I just automatically slip knit one..so far so good. I am on row 49...I am not a very fast knitter.


----------



## GDW (Nov 3, 2011)

slip stitch means simply move the stitch from the left needle to the right needle. You can slip it knitwise or purlwise, which ever you find easiest.


----------



## Norma (Jan 27, 2011)

I tested your pattern and it worked out great. When you said to slip knit I thought you meant slip as to knit, so that is what I did. I knitted it in cotton. It will make a nice wash cloth. Thank you.


----------



## Edith M (Aug 10, 2011)

Tried your pattern and can find no fault with it. It makes a very nice dish cloth.


----------



## SylviaC (Aug 14, 2011)

Just got onto KP so I haven't tried it yet - sounds like it is OK by the comments I have read. So I will copy the pattern and try it out later.
Thanks for posting, it looks like it will make a good dishcloth and a different pattern block for a sampler afghan too.


----------



## knittingwitch (Dec 6, 2011)

I knitted this pattern and its worked out the same way as your picture I followed the pattern all the way through and mine looks the same as yours.


----------



## Ronie (Jan 21, 2011)

Its my guess that if you if you made it more clear on the pattern what you mean by slip knit it would be better, its the term slip knit that seems to have thrown the pattern and those knitting it off... otherwise this is a great cloth.... Thanks for posting..


----------



## LoriRuth (Apr 14, 2012)

The pattern worked great...I did knit on the first set of slips and then on the 2nd half I did purls..made no difference.

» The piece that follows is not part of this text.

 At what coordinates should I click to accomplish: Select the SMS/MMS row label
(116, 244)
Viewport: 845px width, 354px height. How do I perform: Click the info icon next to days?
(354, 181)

Thank you for the privilege to test.


----------



## headvase1 (Nov 18, 2011)

I tested your pattern. No problem with it. I can't really see the design because of the color cotton yarn I used, but really like the pattern.


----------



## lori riel (Jan 25, 2012)

Awsome pattern!I did enjoy knitting this pattern.I did use markers between the(),then I did not need to read the pattern so much.Thank You!


----------



## patmastel (Mar 2, 2012)

I ended up with a guest at my gouse until Monday, so please be patient with me. I'll do it as soon as I possibly can. 


patmastel said:


> I have a funeral to go to tomorrow and Friday. But I'll test it for you on Friday night if I'm up to it. (It's good therapy) or I'll do it Saturday!


----------



## cgak24 (Feb 28, 2011)

Your pattern is fun to do. I just have a couple of comments.
make1 should be inc 1.
slip knit should be slst. 
At least that is how we write pattern around here.


----------



## Carol16 (Jul 15, 2012)

I knitted up this pattern & both sides should look alike. The pattern changes at row 53. On row 54 you start doing the slip one knit wise, knit one on the other side. There isn't any ribbing unless you slip the stitches purl wise, but that is not what the pattern tells you to do. Hope this helps everyone.


----------



## Carol16 (Jul 15, 2012)

I knitted up this pattern & both sides should look alike. The pattern changes at row 53. On row 54 you start doing the slip one knit wise, knit one on the other side. There isn't any ribbing unless you slip the stitches purl wise, but that is not what the pattern tells you to do. Hope this helps everyone.


----------



## Carol16 (Jul 15, 2012)

I knitted this pattern & both sides should look alike when finished. You slip one stitch knit wise then knit one stitch to get the pattern. The pattern changes on row 53 with the slip stitches moving to the other side of the piece. There isn't any ribbing unless you slip your stitches purl wise instead of knit wise. Hope this helps.


----------



## Grannybear (Mar 29, 2011)

Hi Mayanne, Sorry it's taken so long to let you know that your pattern is great. It took longer than I thought as I can only knit a few rows at a time as I am fighting a shoulder injury from a car accident last fall and the pain and lack of mobility has returned full force. I have it finished now and really like how easy your pattern was to follow. Hope this is not too late to be helpful. Norah


----------